Uma Iracema frustrante na Beija-Flor
Por Fernando Molica em 27 de fevereiro de 2017 | Comentários (0)
Estava no Sambódromo quando Joãosinho Trinta e Laíla – dois de nossos maiores artistas, em qualquer área – encheram a pista de mendigos que teatralizaram e colocaram de cabeça pra baixo o cortejo das escolas. Meninos, eu vi – e como sou grato por isso. Não sou, portanto, avesso a novidades, Ao contrário, o samba e as escolas sobrevivem porque são capazes de unir tradição e inovação.
O problema, portanto, do desfile da Beija-Flor que vi na manhã de hoje não tem a ver com novidade, mas com realização.

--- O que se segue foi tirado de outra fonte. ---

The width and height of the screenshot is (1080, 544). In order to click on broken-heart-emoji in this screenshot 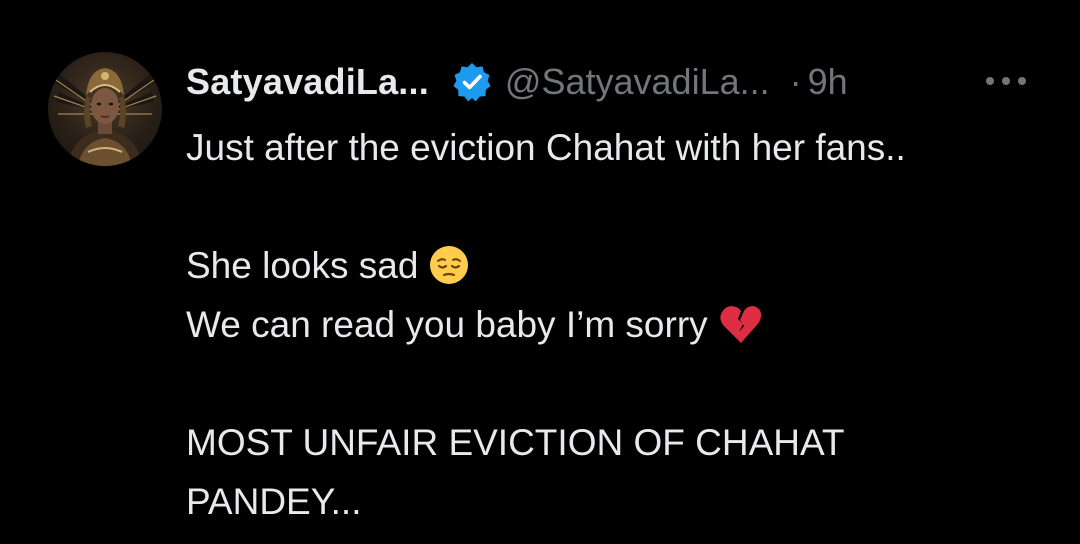, I will do `click(741, 332)`.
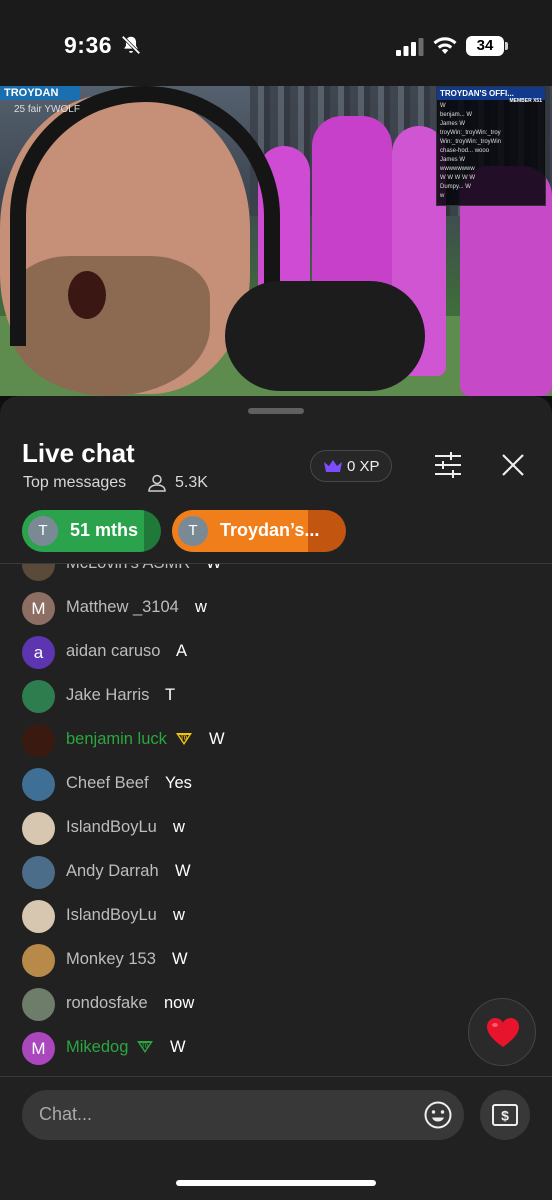 The height and width of the screenshot is (1200, 552). Describe the element at coordinates (107, 1004) in the screenshot. I see `author-name: rondosfake` at that location.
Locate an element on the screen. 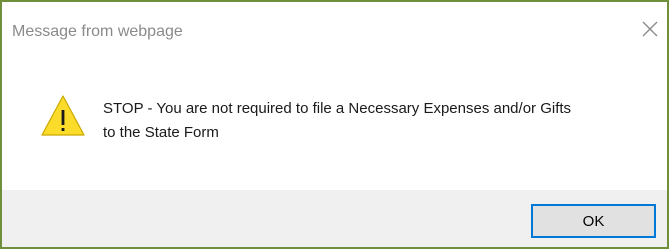  dialog-title: Message from webpage is located at coordinates (98, 32).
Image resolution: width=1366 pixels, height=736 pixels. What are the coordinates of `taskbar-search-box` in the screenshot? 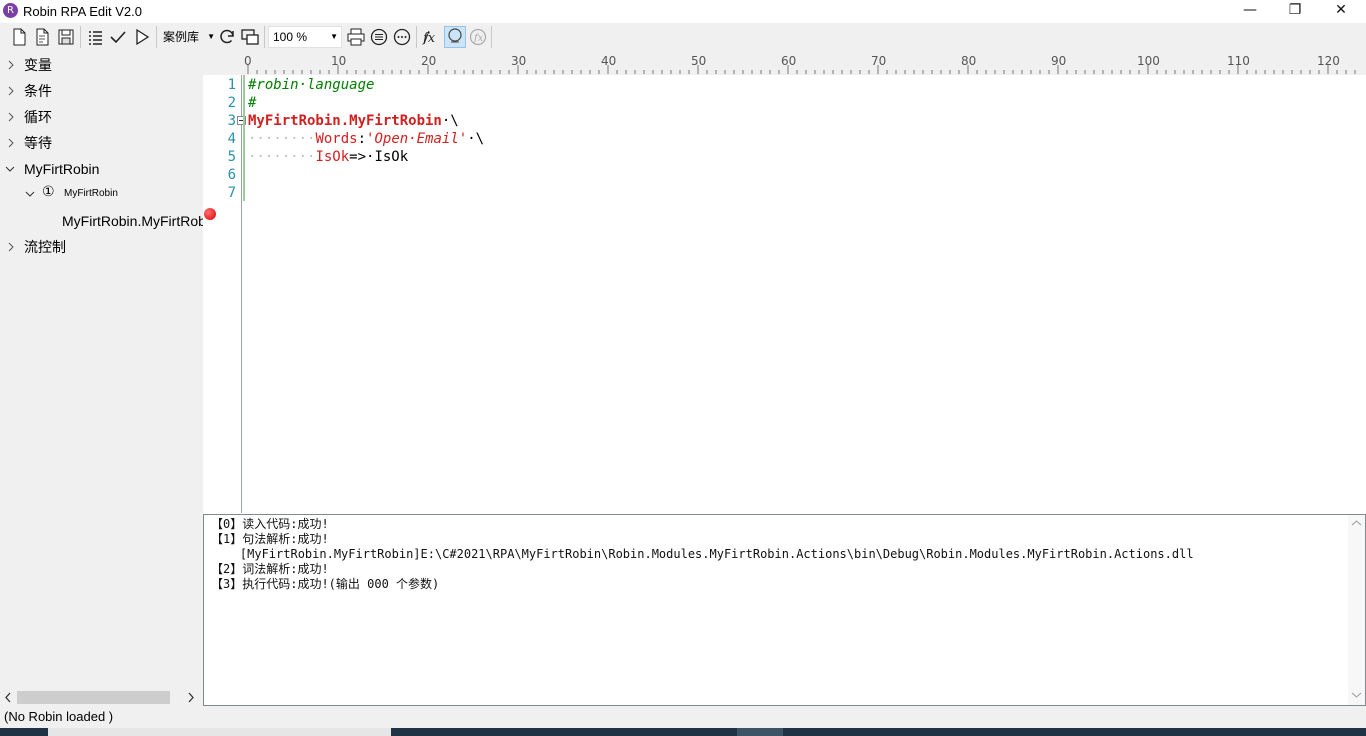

Eu estava numa frisa, na mesma altura da pista, e não consegui perceber a tal teatralização de cenas do enredo. Vi apenas zilhões de índios com fantasias simples, que tinham apenas algumas variações. Só fui ver as tais cenas no compacto exibido há pouco pela Globo.
O espetáculo das escolas de samba tem características bem peculiares. É feito a céu aberto, em via pública, para 70 mil pessoas. Não conta com elementos que, num espaço fechado, induzem a atenção do público, como a iluminação. O único texto formal é a letra do samba-enredo (a grande maioria do público não tem acesso ao roteiro delhadado dos desfiles, nem teria paciência para ler aquele calhamaço – isso é carnaval, caramba). Ou seja, os elementos de um desfile têm que ficar bem claros, bem evidentes – desfile é ópera italiana, Verdi na veia, não é cantata barroca; é Tim Maia, não João Gilberto.
Não se pode querer um desfile apenas para uns poucos ilustrados, bem-informados, e bem localizados no Sambódromo. Como uma boa novela das nove, um ótimo desfile tem que ser inovador e, ao mesmo tempo, ter uma carga de redundância que permita ser entendido por um público imenso. E, nisso, a Beija-Flor falhou. É uma pena, a ideia de radiacalizar a teatralização, de estabelecer uma nova forma de narrar o enredo é bem legal, tomara que não seja esquecida.
OK, teve a ruptura com o esquema das alas, a novidade de fantasias iguais, mas diferentes. O problema é que isso não ajudou no desfile, ficou a curiosidade pela curiosidade. Saí do Sambódromo lembrando do caso daquele cantor de jazz que veio ao Brasil há uns 30 anos. Na época, a imprensa destacava que ele era capaz de imitar vários instrumentos, ou seja, frisava uma mera curiosidade. Prefiro ouvir um saxofone a um sujeito que imite um saxofone. Uma inovação tem que ser boa por conta de seu resultado. Vale o descrito.